Von Florian J. Haamann

Braune getäfelte Holzwand, auf der in großen grauen Buchstaben "Stadt Germering" prangt, dazu das bunte Logo. Davor ein runder weißer Tisch, an dem bei den Stadtratssitzungen der Oberbürgermeister und neben einigen CSU-Stadträten auch die Grünen sitzen. Genau hier möchte künftig auch David Kulbe Platz nehmen. "Wir haben in der zweiten Klasse das Rathaus besucht und waren auch im Sitzungssaal. Damals habe ich mir geschworen, dass ich hier auch einmal sitzen will", erzählt der 19-Jährige, der mit Listenplatz vier für die Grünen gute Chancen hat, nach dem 15. März dem Gremium anzugehören. Kulbe ist einer von zahlreichen jungen Menschen, die überall im Landkreis bei den Kommunalwahlen antreten, um zumindest für die nächsten Jahre die Geschicke ihrer Heimat mitzugestalten.

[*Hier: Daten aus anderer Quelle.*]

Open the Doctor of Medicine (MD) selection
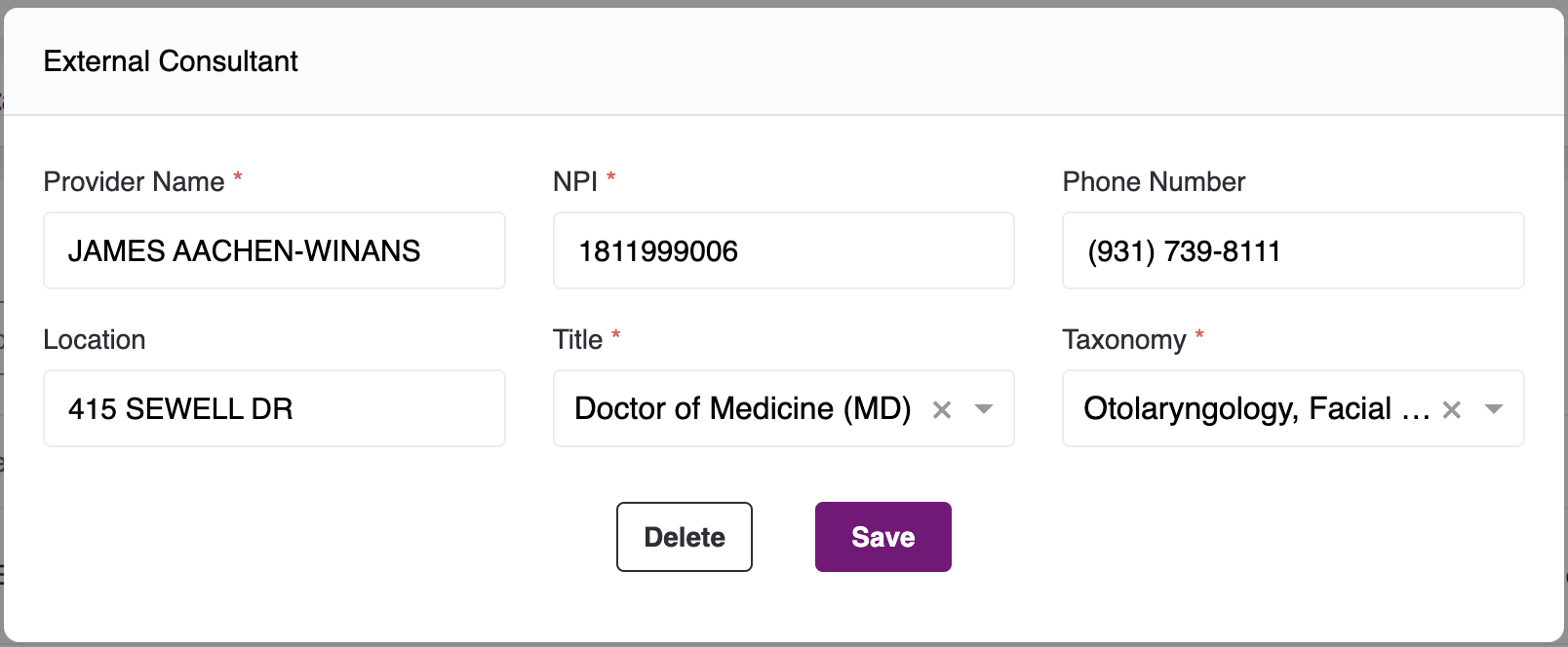The height and width of the screenshot is (647, 1568). tap(742, 408)
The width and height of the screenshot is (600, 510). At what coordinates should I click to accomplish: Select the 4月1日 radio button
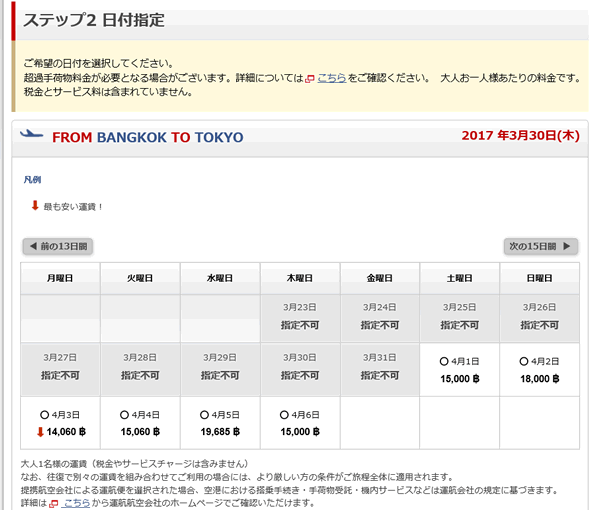pyautogui.click(x=444, y=361)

Einer, der diese Arbeit schon kennt, ist der 31-jährige Alexander Rasch, der seit 2014 für die Dorfgemeinschaft Hörbach-Althegnenberg im Gemeinderat sitzt und diesmal auf Listenplatz eins steht. Er findet, dass ausreichend junge Menschen auf den Listen stehen, sowohl im westlichen als auch im östlichen Landkreis. "Natürlich haben sie nicht die Oberhand", sagt er. Aber das Engagement sei erkennbar. "Eigentlich auf jeder Liste findet man mindestens drei, vier junge Leute. Aber erfahrungsgemäß wählen die Leute doch eher die erfahrenen Kandidaten nach vorne, die, die sie schon kennen." Deshalb fänden sich in den Gremien schließlich weniger junge Menschen, als es sein könnten.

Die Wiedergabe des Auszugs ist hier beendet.